My ninth birthday celebration was memorable. It must be memorable because I remember it like it was yesterday. We drove into New York City from our Long Island home. (We, by the way, included my parents, my brother and my sister).
Back in 1970, Radio City Music Hall would premier a new movie and, before it began a dance troupe named the Rockettes would entertain the audience. For almost a century, the Rockettes have been American icons. They have appeared at Radio City Music Hall in hundreds of stage spectaculars, and have participated in many historic and memorable events. To me, they were these unbelievably beautiful women who did everything in unison.

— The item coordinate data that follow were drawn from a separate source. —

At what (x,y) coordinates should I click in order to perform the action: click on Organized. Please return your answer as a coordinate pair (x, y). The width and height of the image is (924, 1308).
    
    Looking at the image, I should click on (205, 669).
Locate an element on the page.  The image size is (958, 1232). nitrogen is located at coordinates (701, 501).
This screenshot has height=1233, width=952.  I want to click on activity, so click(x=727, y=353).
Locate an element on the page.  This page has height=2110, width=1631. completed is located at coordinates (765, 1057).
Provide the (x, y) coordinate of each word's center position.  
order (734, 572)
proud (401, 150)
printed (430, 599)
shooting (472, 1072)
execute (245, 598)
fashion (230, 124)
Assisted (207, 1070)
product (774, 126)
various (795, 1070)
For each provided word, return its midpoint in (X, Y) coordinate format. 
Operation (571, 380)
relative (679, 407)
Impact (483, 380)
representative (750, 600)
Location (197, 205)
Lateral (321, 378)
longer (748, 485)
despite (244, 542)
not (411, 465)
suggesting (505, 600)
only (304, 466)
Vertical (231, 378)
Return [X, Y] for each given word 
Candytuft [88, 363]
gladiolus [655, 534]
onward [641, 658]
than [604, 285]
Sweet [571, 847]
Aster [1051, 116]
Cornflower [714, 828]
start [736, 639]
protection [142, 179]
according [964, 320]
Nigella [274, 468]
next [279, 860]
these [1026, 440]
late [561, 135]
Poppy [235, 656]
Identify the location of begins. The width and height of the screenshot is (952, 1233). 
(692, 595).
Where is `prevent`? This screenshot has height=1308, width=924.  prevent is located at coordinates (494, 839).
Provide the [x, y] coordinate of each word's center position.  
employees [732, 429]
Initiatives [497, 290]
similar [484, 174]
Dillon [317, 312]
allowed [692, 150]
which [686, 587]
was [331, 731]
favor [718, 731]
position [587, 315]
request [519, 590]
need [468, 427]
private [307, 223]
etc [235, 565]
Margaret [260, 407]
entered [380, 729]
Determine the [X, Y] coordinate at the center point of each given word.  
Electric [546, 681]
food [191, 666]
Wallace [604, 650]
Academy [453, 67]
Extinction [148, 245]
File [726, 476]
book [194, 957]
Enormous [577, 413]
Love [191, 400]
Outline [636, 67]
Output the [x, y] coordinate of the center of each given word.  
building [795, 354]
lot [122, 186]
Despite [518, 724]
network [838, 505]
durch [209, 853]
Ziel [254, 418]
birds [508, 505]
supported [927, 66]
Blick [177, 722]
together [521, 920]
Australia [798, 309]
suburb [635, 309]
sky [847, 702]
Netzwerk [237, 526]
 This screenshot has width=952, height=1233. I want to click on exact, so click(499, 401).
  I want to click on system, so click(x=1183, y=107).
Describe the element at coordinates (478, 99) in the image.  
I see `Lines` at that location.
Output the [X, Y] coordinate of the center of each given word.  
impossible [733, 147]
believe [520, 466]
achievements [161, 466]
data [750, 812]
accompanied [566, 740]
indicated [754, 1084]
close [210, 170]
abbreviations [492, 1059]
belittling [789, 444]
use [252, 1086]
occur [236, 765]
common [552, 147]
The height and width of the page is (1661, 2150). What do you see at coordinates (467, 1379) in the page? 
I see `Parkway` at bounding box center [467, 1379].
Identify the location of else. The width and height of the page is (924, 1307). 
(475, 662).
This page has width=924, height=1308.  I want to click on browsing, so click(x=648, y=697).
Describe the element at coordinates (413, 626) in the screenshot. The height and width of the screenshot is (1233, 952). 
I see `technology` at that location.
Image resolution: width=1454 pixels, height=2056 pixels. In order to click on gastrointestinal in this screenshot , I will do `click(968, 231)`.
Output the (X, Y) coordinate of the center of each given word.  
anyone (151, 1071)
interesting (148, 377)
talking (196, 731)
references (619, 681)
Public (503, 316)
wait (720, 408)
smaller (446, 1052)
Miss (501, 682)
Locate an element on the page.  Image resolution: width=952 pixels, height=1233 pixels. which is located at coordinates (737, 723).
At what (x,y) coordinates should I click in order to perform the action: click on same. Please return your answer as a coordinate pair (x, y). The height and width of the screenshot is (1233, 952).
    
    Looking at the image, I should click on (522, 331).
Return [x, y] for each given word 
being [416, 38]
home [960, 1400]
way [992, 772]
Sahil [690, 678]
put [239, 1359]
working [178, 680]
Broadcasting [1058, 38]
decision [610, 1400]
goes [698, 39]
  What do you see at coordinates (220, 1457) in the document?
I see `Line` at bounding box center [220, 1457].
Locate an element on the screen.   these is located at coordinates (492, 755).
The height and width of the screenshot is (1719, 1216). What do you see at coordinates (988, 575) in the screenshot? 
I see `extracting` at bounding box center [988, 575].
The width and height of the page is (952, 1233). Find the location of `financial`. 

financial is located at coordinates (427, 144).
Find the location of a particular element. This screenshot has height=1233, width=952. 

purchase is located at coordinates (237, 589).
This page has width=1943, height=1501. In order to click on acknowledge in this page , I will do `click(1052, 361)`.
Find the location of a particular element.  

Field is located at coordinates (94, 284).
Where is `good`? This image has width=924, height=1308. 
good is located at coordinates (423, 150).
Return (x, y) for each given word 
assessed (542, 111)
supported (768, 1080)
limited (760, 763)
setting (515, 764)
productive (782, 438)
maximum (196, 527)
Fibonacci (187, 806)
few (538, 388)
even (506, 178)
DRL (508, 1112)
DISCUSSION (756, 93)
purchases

When the Rockettes were finished and the orchestra went silent, the theater went dark and the movie began. The stage was now empty and the screen was terribly large. The movie was called Cactus Flower. The only thing I knew was that it featured Goldie Hawn, the silly dancer from Rowan and Martin’s Laugh-In.
After the movie, we walked to the General Motors Building and had dinner at a table in the shape of a racing car. It was fun and, as I said, memorable but the highlight was when we arrived home. My parents gave me my present, a tape recorder. With no idea what to do with my new gift, I turned it on and recorded side one and side two of the album, John Barleycorn Must Die. I didn’t own the album, my brother did. His bedroom was the other side of the thin wall in my bedroom and whatever music he played, I heard perfectly.
I went on to tape the Grateful Dead’s Workingman’s Dead, Chicago’s Debut Album, Paul McCartney’s Debut Album, the Allman Brothers Band, Idlewild South, and every single released by the Beatles. I was unaware of good music or bad music. I just knew I heard these songs every night. On Saturday afternoon’s I would hear the new album my brother bought after spending his allowance at Sam Goody, the music and entertainment retailer for the next best group who I never heard of, but after a week I could sing every track by heart.
I became the go-to music guy in the third grade. If anyone had a question about Jimi Hendrix, they asked me. I just listened to my wall and my brother’s stereo and it all came to me.
Classic Rock stopped somewhere in the mid-1980s for me. Don’t get me wrong, I really like U2, Billy Joel, Bruce Springsteen, Nirvana, Pearl Jam, Billie Eilish, and Alanis Morissette among others. But I am very sentimental and must say that when I hear some of these 1970s albums I am no longer a fifty-something-year-old man. I am transformed into that nine-year-old child who learned about music from his wall and knew the lead singer for Traffic was a guy named Steve and chuckled when my dad questioned my brother on why he had an album by a group named the Who. (“What happened? The What was taken?” he joked).
Music has a way of taking us to another time and another place. I suppose that one day “God’s Plan” by Drake may hold special meaning to one of my sons but I wish they would just one time listen to in a gadda da vida with me and not think that I am some sort of monster.